#### [AIM OF THE EXERCISE]
Return every line of the records that includes the string "below".
= = = = = = =
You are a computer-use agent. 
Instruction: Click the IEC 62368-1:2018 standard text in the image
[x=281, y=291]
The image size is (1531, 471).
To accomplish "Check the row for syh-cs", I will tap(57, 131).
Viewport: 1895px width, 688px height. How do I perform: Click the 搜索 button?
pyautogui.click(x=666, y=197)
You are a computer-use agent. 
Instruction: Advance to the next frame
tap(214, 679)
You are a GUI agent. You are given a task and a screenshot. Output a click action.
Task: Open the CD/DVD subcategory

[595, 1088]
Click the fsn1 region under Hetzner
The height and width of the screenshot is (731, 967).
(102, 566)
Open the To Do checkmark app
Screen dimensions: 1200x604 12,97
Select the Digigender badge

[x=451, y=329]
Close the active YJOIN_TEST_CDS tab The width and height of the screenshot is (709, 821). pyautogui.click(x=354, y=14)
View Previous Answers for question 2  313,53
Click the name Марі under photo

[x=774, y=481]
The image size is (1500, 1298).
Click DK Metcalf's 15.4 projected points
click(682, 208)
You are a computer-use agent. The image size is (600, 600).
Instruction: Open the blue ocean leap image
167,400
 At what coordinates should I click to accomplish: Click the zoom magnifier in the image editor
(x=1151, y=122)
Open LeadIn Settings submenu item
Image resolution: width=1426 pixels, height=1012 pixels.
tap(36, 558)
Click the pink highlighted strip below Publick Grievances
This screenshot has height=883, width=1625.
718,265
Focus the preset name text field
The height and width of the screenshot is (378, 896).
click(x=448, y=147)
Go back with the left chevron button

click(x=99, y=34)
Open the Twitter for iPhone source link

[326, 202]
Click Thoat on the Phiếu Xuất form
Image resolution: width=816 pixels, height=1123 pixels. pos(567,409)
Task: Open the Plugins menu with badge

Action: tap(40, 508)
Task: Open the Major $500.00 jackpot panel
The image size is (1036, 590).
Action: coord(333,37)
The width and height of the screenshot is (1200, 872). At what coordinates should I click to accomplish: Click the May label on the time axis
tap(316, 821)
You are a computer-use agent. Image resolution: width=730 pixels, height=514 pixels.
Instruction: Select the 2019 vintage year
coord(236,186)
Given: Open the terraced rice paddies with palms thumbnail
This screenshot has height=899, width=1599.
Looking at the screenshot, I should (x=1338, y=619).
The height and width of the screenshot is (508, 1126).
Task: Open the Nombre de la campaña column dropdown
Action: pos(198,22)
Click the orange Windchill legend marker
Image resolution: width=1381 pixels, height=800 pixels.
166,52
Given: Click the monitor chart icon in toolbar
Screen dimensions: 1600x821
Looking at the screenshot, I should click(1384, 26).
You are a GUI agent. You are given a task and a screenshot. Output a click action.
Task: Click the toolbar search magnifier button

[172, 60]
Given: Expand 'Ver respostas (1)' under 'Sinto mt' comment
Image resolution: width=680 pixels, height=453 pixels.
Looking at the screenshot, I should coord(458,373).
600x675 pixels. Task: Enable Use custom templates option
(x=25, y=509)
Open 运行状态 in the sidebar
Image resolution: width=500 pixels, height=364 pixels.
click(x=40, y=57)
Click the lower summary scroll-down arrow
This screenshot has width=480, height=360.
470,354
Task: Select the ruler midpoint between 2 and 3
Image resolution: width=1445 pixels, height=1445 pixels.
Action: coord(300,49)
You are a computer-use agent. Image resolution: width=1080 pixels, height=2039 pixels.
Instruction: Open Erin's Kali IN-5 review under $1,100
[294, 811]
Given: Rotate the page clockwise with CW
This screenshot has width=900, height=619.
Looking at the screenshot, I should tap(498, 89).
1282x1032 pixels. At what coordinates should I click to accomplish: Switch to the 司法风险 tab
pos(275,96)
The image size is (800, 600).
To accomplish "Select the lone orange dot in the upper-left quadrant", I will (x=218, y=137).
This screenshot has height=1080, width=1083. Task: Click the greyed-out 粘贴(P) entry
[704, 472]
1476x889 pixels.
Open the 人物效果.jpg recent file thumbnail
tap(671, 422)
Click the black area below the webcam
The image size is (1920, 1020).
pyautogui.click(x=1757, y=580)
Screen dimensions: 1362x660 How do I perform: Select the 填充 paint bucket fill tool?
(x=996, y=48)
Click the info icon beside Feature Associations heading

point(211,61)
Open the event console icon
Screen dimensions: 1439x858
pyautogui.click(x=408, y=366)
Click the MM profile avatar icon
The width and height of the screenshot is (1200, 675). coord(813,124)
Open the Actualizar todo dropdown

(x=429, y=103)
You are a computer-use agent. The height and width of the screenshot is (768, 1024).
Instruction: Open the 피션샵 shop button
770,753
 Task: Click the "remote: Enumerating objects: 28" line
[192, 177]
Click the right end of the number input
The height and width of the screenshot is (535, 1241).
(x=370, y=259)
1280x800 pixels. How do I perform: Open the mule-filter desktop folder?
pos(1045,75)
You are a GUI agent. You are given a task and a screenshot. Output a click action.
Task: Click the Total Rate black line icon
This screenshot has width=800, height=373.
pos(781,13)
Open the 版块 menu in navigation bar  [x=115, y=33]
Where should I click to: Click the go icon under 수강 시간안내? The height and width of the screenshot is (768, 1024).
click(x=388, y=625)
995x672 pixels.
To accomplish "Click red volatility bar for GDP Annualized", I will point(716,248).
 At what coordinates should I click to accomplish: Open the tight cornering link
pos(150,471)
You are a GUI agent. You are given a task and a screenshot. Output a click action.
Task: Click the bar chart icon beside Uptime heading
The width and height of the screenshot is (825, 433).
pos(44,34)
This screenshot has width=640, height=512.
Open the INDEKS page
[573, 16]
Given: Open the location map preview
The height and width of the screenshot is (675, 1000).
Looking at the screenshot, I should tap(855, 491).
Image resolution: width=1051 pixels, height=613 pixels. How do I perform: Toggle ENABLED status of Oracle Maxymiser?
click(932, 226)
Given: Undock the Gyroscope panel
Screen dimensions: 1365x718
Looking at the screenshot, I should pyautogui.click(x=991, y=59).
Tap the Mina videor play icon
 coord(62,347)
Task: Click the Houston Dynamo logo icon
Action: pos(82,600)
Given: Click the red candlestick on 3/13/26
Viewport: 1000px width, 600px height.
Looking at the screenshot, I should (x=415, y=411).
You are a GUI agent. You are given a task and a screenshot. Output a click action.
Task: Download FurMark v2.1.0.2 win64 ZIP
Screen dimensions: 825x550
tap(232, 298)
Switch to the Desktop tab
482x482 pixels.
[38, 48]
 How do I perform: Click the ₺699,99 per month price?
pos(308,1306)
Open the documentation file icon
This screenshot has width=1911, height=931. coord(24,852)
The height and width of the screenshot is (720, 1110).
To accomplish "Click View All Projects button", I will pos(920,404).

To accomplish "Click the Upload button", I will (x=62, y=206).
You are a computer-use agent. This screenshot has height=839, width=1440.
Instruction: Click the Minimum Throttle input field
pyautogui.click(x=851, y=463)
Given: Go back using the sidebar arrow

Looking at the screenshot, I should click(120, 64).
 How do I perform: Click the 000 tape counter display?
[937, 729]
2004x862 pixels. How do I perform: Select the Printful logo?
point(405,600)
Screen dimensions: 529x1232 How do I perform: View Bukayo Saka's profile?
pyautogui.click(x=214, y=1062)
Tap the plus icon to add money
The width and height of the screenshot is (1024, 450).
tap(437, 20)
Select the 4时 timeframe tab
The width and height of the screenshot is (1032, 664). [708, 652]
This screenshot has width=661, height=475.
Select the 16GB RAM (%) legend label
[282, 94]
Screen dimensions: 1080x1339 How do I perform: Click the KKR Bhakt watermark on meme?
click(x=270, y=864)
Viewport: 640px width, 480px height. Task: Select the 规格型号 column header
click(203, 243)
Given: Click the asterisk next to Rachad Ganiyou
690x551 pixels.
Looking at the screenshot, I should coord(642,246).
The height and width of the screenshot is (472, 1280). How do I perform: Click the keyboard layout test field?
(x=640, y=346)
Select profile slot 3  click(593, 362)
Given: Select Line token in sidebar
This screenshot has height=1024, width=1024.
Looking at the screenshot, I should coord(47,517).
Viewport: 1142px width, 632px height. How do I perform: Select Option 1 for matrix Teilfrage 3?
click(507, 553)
= = = = = = =
#### [REPLY]
Click the pink highlighted strip below Publick Grievances
Click the black area below the webcam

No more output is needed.